Monday, November 25, 2013

My list of feelings and needs

Inbal Kashtan http://baynvc.org/
I've been studying Nonviolent Communication (NVC) for a couple of years now. It has revolutionized my self awareness and the way I relate to others, to happy effect. Great tools! Simple and deep, with endless possibilities and variations.

I practice with others weekly, and a couple of fellow students recently asked me about my list of feelings and needs, a standard aid in practicing NVC, so I wrote up some notes to go with the list. The 'Newt' below is my excellent teacher Newt Bailey, whose Communication Dojo website and workshops I highly recommend.


Here's what I told my partners, when I shared the list: "I don't mind if you give this to others, but please retain the attribution, so that I remain responsible for its contents, OK?" 


  • The List. The needs and feelings list that is often handed out in NVC classes made me very afraid when I first saw it! I think I had vertigo as I looked at the list of needs receding away from me as my head shrank back from that side of the page! No way do I have those needs! After some time, I realized that in order to make progress in recognizing, accepting and making requests about my needs and feelings, I would have to make the list mine.

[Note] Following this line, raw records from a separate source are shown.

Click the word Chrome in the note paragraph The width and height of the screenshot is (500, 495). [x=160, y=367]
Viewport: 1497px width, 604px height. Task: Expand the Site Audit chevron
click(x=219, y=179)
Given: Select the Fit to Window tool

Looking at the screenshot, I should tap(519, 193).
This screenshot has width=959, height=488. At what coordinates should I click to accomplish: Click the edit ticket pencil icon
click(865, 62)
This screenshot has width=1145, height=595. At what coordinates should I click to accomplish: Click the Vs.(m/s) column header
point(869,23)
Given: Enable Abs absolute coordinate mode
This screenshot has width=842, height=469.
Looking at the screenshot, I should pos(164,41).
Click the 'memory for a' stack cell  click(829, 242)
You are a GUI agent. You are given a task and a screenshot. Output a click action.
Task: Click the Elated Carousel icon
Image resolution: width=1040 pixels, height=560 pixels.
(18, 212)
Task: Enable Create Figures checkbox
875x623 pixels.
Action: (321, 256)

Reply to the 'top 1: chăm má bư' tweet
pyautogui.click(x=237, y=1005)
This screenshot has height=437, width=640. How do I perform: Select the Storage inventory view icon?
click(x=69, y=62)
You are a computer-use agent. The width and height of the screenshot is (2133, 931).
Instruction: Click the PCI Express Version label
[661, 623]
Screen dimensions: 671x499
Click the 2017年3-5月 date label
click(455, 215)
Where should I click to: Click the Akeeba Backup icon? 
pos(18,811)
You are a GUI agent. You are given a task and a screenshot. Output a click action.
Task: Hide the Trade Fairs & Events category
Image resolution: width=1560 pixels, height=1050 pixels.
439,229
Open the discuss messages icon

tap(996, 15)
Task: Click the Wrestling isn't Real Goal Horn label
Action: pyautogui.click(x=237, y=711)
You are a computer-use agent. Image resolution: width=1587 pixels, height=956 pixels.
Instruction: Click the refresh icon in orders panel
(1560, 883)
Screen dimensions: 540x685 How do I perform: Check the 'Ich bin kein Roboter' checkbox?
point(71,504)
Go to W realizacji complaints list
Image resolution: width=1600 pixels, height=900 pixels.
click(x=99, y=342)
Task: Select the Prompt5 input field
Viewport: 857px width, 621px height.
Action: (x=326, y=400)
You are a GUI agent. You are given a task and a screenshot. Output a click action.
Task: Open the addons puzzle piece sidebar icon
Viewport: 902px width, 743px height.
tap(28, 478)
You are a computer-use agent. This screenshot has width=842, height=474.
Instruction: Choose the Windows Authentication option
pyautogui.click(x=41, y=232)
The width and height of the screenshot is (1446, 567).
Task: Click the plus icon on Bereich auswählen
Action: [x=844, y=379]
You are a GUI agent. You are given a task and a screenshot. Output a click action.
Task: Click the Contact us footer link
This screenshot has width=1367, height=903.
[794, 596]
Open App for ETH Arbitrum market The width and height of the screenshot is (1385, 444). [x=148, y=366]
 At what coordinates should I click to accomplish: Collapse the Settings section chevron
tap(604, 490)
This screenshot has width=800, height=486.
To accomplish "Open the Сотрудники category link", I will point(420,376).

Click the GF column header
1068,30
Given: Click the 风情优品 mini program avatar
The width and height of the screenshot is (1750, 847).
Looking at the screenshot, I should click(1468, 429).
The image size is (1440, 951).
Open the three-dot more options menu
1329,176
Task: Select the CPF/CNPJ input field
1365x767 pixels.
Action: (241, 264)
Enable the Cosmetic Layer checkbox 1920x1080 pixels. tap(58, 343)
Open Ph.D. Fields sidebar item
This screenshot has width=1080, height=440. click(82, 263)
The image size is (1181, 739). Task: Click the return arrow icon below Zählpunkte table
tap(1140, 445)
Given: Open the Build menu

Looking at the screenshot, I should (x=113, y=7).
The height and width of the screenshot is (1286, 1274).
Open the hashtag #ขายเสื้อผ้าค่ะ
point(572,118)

I chose to literally re-type the lists, adding my favorite words, under headings that pleased me, and probably dropping some that I just don't use. So, this is my idiosyncratic list, and not quite the same list handed out by, for instance, BayNVC. Just so you know. I would love to hear that you've made your own!
  • Waystation feelings: This is my term for faux feelings, feeling words that contain so much judgment about others that they need translation. I felt the term faux--false--was itself a judgment that did not need to be propagated, so I came up with my own language. The sense is, when a waystation term occurs naturally to you, you take the time to translate into your own feelings and needs, without the assumptions about what others might mean or intend. Thus, the name waystation: a stopover on a longer journey to one's own feelings and needs. I don't think anyone else uses this term; why I'm explaining.
  • Non-NVC Options: This, I believe, was Newt's concatenation of conversational or communication choices that are perfectly fine, and intended to meet our needs, but that are not NVC. So, while none of these strategies are 'wrong,' you want to be mindful that you are departing from NVC when you choose them. Helpful for Newt to cite during his practice sessions when he wanted to bring people back to our purpose for gathering in his home. I have added a few of my own activities to his original lists, so it has no single author now. 
  • Sensations: I added this list, borrowed and edited, which is not NVC canon, as I have received it. I don't always know right away what I am feeling, as distinct from what my sensations happen to be. It's enough work to perceive and describe my sensations sometimes! I wanted to have a tool that would help me move from my actual sensations toward my feelings, when necessary. Also, the feeling words are often metaphorical (if I feel buoyant or radiant, I'm not actually floating or giving off light, except metaphorically), so sticking to sensations, as metaphorical as some of those words are, too, can keep me from staying in my head more than is useful. Not necessary in NVC, and borrowed from my work in Hakomi (a flavor of psychotherapy I'm studying, and loving!), but helpful for me.
  • Values & Qualities: This is also not NVC canon! So, beware. I added this section, also borrowed and edited, following the many times I needed to characterize what I was feeling about my, or someone else's, actions or intentions. So, this is linked to the Needs list, under Meaning: Connection to Values. The sense is, someone else's act of kindness or sacrifice may meet my need for hope, peace, or whatever, but it may also just resonate with my own will to kindness, or willingness to sacrifice for some greater good. So, another's kindness may meet my need to connect to my value of being kind. This list thus helps me to identify the values and qualities important to me, as I recognize them in myself, or in others.
  • How I use the lists: These are all long lists, and I have not yet connected to each and every need, feeling, sensation or value. Not in a hurry, either! However, as I've begun the study and practice of shamanism, I have come to appreciate the utility, ubiquity and antiquity of divination, of gaining knowledge that is ordinarily hidden, from sources of which we may not be aware. I happen to suppose, unlike many shamanic practitioners, most of this 'knowledge' comes from my unconscious or subconscious minds--rather than from divinities, occult entities, or the future--as they pare down my senses and sensibilities before presenting my conscious mind with a workable result. Thus, I consider it perfectly legitimate divination to interrogate myself by simply glancing at the lists, and seeing what pops out, 'making no decision,' rather than always 'making a decision' about what I feel, etc. I feel that 'making a decision about what I am feeling' can too often be a kind of compromise, also stemming from unconscious processes, that only wants to present safe, acceptable, socially approved, non-disruptive feelings and needs! So, glancing at the list, and being honest about what grabs my eye, seems like a better way to get at what's really going on, without the censor cleaning up my act for public display. Your mileage may vary.
Best of luck exploring NVC! I welcome feedback and questions.